Chip And Joanna Gaines’ New Baby Name Is A Fixer Upper

June 24, 2018 / Posted by:

Yes, every baby is beautiful (that’s a lie) and it doesn’t matter what you name your child as long as they’re loved (yes it does). But “Crew? Crew Gaines?” It sounds like a spin-off of Rogaine for extra sweaty jock people to maintain their pubic bushes.

People reports that Joanna Gaines revealed in an Instagram post that she and her husband and fellow home decor czar, Chip, named their new son Crew Gaines. So when you think of this kid, you’re going to think of a bunch of muscular collegiate dudes in spandex compression shorts crammed together in a long kayak thing and practically humping each other from behind while flexing those biceps…er, maybe “Crew” isn’t that bad? They still should have stayed on brand and gone with “Shiplap.”

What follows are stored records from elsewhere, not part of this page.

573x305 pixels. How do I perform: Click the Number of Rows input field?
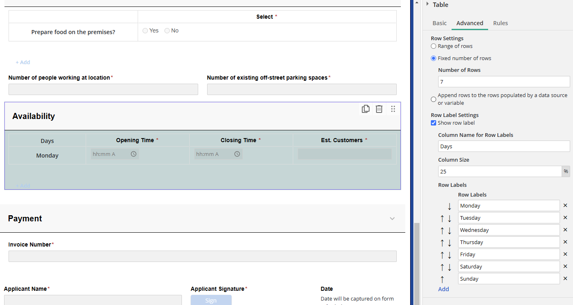pyautogui.click(x=504, y=82)
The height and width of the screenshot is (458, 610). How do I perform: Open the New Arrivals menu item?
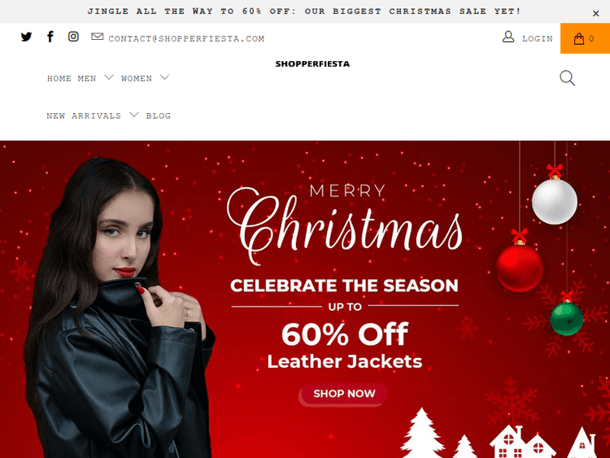point(84,116)
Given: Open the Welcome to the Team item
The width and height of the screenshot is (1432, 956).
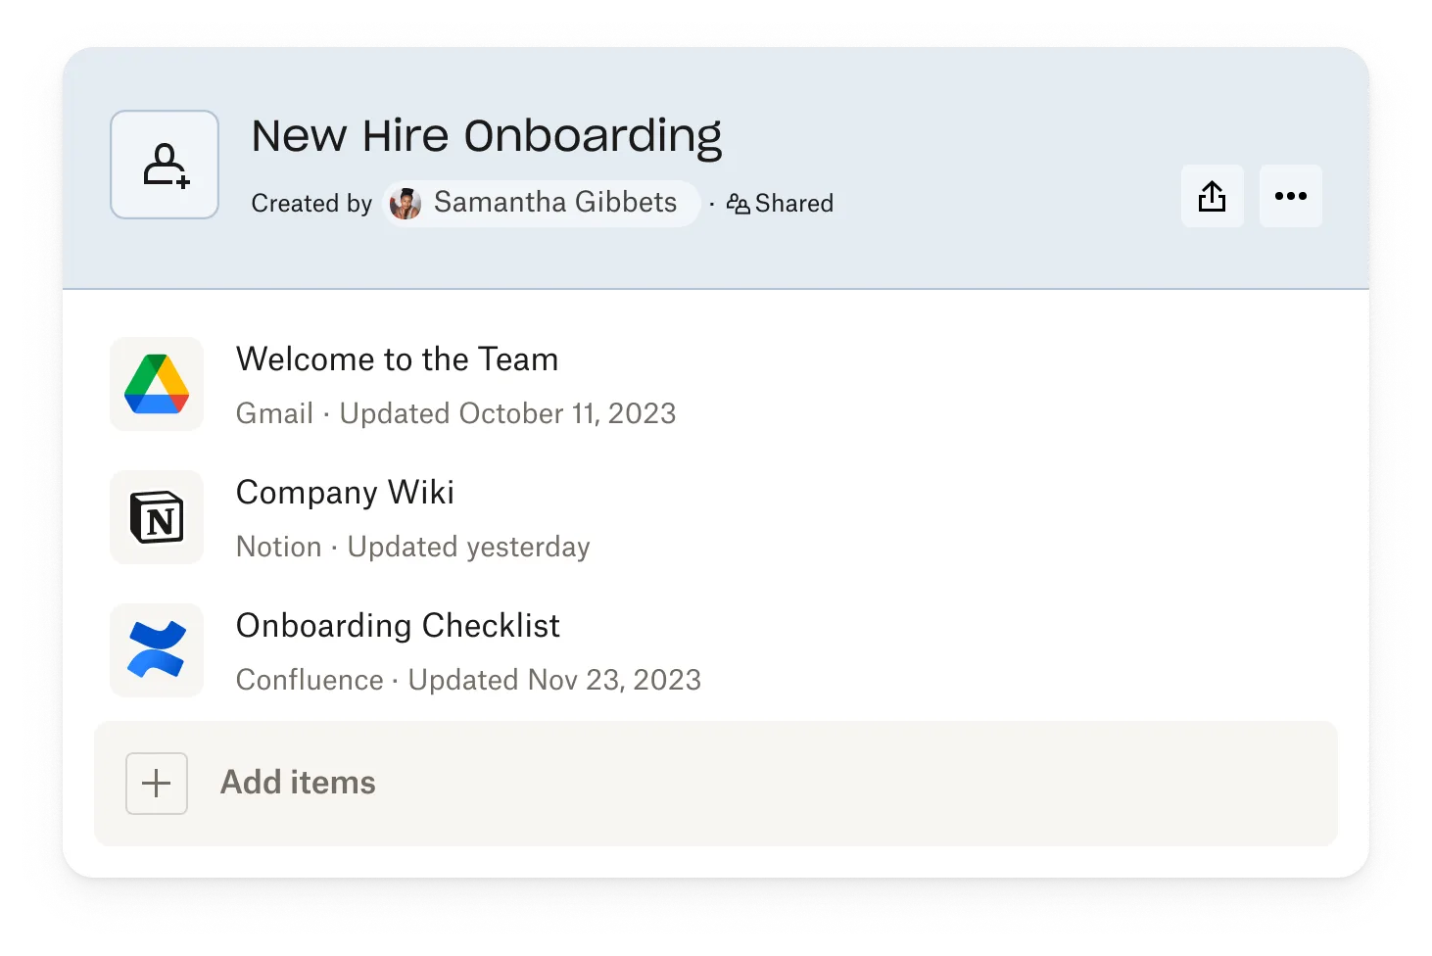Looking at the screenshot, I should [x=397, y=359].
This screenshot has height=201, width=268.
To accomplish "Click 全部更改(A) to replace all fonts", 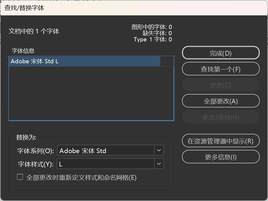I will (x=220, y=101).
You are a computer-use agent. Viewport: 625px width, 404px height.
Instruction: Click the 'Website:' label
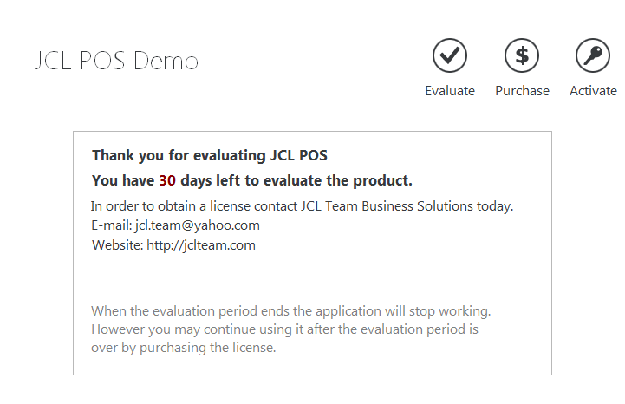tap(117, 245)
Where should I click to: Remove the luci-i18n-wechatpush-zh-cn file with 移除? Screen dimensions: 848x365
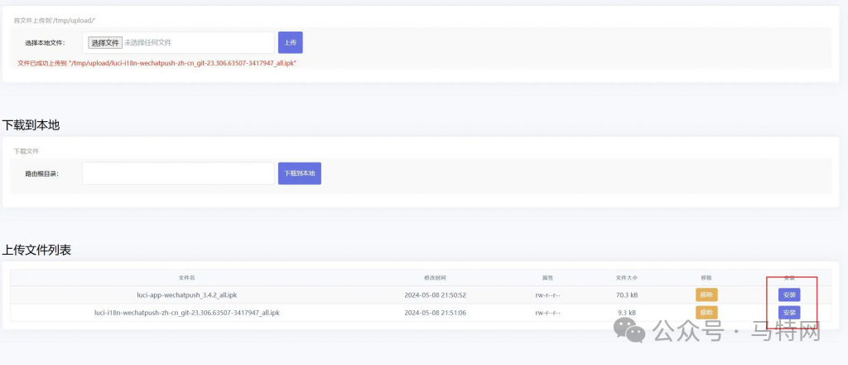(x=706, y=313)
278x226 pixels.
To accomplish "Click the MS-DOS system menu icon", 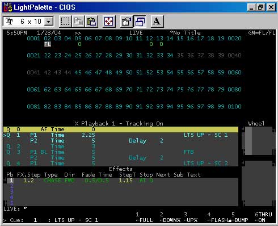I will click(8, 7).
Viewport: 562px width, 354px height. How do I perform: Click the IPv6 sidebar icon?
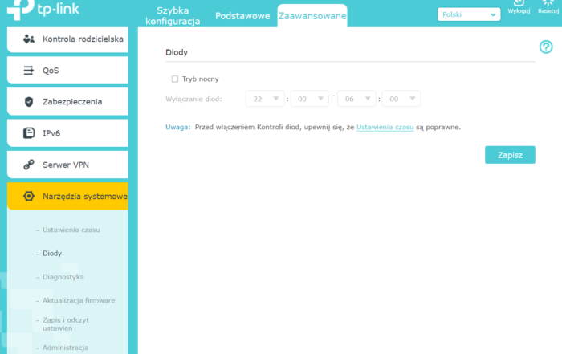(x=29, y=133)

They also included some pics of the kid, and Joanna revealed that he was a bit premature.

“Our baby boy, Crew Gaines, is here and we couldn’t be more in love. He made an unexpected (and speedy) entrance into the world two and a half weeks early — which is fitting given he was a sweet surprise from day one. Thank you for your thoughts and prayers. We are so grateful.”

Whilst side-scrolling through the pics below, you’re probably going to pray for Jo Jo not to include the inevitable post-birth shot of the mom and her cleavage holding baby. That shot always makes everyone uncomfortable! You don’t want to see your friend practically tits-out and looking like she fell several stories. Well, there’s no cleavage but there is a shot like that. You know this was post makeup team, post-baby vaginal masseuse, and a Valium or two.

Also, the other kids were excited about their sibling. Or so this Instagram post claims. This is so staged. My middle brother and I had no wish to have another child in our home dividing our parents’ attention even more. We put him up for sale at our lemonade stand when he was two.

The only other revelation from this shoot is the last pic. It demonstrates that the oldest son Drake, 13, has some taste and a conscience, because he looks totally embarrassed to be involved in this photoshoot. It’s because he knows that his ‘rents are going to be posting all of these pics all over social media in order to sell more shit at Target. We feel you, Drake.